Here's the long and short of it in my mind. A few clarifications:
Yes, full-time inspection. Otherwise, how do you know about lift they installed below?
Large project? Multiple inspectors, each having brought their judgement. You should also have multiple proctors and even more gradations for these individuals to view, thus ensuring compaction in a reasonable and efficient manner.
Low concrete tests: The difference is that soil can be improved right now! There is nothing you can do to improve the concrete. The presence of a competent inspector on site can almost always get the job done cheaply and immediately with water, vibratory rollers, dump trucks, ect.

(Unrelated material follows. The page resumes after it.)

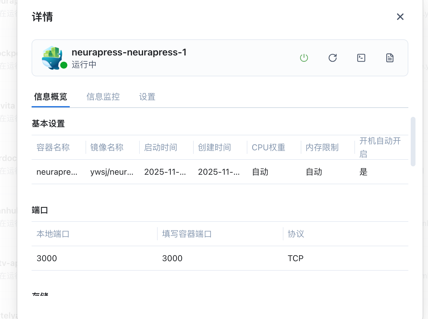428x319 pixels.
Task: Click the green power icon to stop container
Action: [304, 58]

Basically, I think inspectors are armed with enough tools these days to be able to help with the minor adjustments that can be made while they're still on site: water, rolling pattern, fill variability, to ensure that compaction is met. When I fail a contractor on a test, I am communicating a thing to the engineer: they have a soft area. If an inspector cannot find a way to meet compaction on site where it could be met, and fails you with a 93%, he is not worth his salt. If he cannot find a way to meet compaction on site where there's something terribly wrong with the fill, then the problem is documented, and when your foundation cracks, we know why. If I leave site with a failing report saying the problem still isn't solved, I am communicating a concern, not a number.
Now, about the statistical methods. I see two scenarios, both of which are flexible: a set standard for 95% compaction coupled with the judgement of the inspector for those 94s, and a statistical average where low tests don't need the judgement of anyone, due to possibly higher tests in a completely different area. The first system requires judgement by the inspector. The second does not. The second system allows for soft areas on record, the first does not. I would personally rather play a role where my observations and judgements could do some good for the project, instead of the prospect of being just a button-pusher.
Now, having said all that, I think BigH's point about a 93% in a large unit being de minimus is a good one. That is where judgement comes in. If they think it is an issue, it shouldn't take more than 1 or 2 more passes on a unit like that to achieve their 95%- that is why they're there. It's when they don't affect a fix of the minor problems when it goes to the engineer's desk, and they have to deal with it after the fact that things get convoluted, leading I think partly, to this very discussion.
Good topic!